- Israel mantém um sistema paralelo de controle de entradas para Gaza, permitindo que empresários consigam importar itens de uso dual que são vetados para organizações humanitárias.
- Itens como geradores e polos de tenda, considerados de uso dual, passam a ser comercializados em Gaza, mantendo-se nos mesmos três pontos de controle usados para mercadorias comerciais.
- A prática cria um sistema de dois níveis, favorecendo o setor privado e dificultando o trabalho de organizações humanitárias que atendem aos palestinos.
- Organizações e especialistas, incluindo a diretora da Gisha, criticam a política, dizendo que a aplicação do controle não reflete apenas o risco do item, mas quem o utiliza.
- O contexto é de fluxo de ajuda abaixo do combinado no cessar-fogo, com necessidades de abrigo no inverno e riscos de desnutrição, enquanto restrições administrativas persistem.
Israel mantém um sistema paralelo de controles sobre as remessas para Gaza, permitindo que comerciantes tragam itens de uso dual que são proibidos para organizações humanitárias.
Itens básicos de sobrevivência, como geradores e polos de tendas, estavam na lista de bens de uso dual, com restrições previstas pelo governo israelense por suspeita de uso militar. Contudo, há pelo menos um mês, autoridades permitem que empresas ingressem esses itens para Gaza via canais comerciais.

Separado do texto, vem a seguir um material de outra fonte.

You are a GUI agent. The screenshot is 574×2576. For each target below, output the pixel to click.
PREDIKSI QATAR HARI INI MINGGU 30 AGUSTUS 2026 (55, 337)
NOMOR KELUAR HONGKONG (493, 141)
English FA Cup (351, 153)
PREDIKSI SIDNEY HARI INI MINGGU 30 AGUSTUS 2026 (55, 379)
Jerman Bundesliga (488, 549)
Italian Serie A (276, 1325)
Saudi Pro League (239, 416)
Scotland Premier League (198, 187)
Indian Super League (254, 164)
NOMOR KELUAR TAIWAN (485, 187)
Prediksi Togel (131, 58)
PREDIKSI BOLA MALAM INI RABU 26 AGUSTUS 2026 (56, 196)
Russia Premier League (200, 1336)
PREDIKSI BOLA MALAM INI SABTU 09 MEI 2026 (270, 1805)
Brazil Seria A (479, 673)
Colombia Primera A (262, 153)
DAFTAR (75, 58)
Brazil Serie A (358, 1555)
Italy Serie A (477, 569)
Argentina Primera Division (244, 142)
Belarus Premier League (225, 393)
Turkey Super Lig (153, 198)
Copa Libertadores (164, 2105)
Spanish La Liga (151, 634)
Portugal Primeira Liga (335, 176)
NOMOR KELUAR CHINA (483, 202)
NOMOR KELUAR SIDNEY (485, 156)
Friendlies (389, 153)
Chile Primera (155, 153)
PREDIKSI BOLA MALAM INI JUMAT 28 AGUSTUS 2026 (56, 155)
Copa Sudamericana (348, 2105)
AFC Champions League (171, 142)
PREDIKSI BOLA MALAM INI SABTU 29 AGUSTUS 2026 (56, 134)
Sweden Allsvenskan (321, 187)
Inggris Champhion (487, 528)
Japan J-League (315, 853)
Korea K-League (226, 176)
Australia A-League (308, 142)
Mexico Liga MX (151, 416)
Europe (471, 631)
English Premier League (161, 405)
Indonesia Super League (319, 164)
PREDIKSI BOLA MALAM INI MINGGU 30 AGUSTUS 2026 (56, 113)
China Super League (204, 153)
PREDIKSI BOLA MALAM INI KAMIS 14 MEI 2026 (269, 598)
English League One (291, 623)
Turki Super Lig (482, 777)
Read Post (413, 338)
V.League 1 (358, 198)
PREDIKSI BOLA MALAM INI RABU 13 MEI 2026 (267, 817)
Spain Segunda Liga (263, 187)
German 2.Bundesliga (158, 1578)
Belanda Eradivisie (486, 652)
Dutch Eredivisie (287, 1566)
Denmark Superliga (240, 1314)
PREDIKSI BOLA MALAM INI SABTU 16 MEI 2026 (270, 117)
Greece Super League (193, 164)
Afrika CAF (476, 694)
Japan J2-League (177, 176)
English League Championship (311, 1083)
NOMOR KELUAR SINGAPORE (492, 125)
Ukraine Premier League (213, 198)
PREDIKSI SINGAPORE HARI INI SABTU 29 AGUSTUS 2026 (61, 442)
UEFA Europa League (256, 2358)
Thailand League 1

Esses itens entram pelos mesmos três pontos de verificação, sob rigorosos controles, e já aparecem no mercado aberto de Gaza. Fontes diplomáticas, militares e humanitárias apontam que a prática favorece o comércio privado, dificultando o trabalho das organizações humanitárias.
Contexto e reações
Analistas apontam que o sistema de dois níveis reduz a eficácia das ações de apoio humanitário em meio à crise e cria oportunidades de lucro para traders. Representantes da agência da ONU destacam o incremento de preços e condições de acesso distintas entre setores.
Gisha, grupo de direitos humanos israelense, afirma que o controle atual não reflete o risco real dos itens e critica o foco na forma de uso. O COORDENADOR do CMCC sinaliza manter alinhamento entre política e operações humanitárias, sem detalhar mudanças.
Implicações humanitárias
Operadores de campo indicam que a entrada de itens não aprovados para organizações humanitárias pode ampliar a economia paralela local. Especialistas lembram que, enquanto o alimento continua com restrições, itens como geradores permanecem em áreas comerciais.
Dados oficiais indicam que o fluxo total de ajuda permanece abaixo do acordado em cessar-fogo, com fome ainda generalizada na região. O uso de pendentes de tenda de metal, embora crítico para o abrigo de inverno, segue sob regras estritas.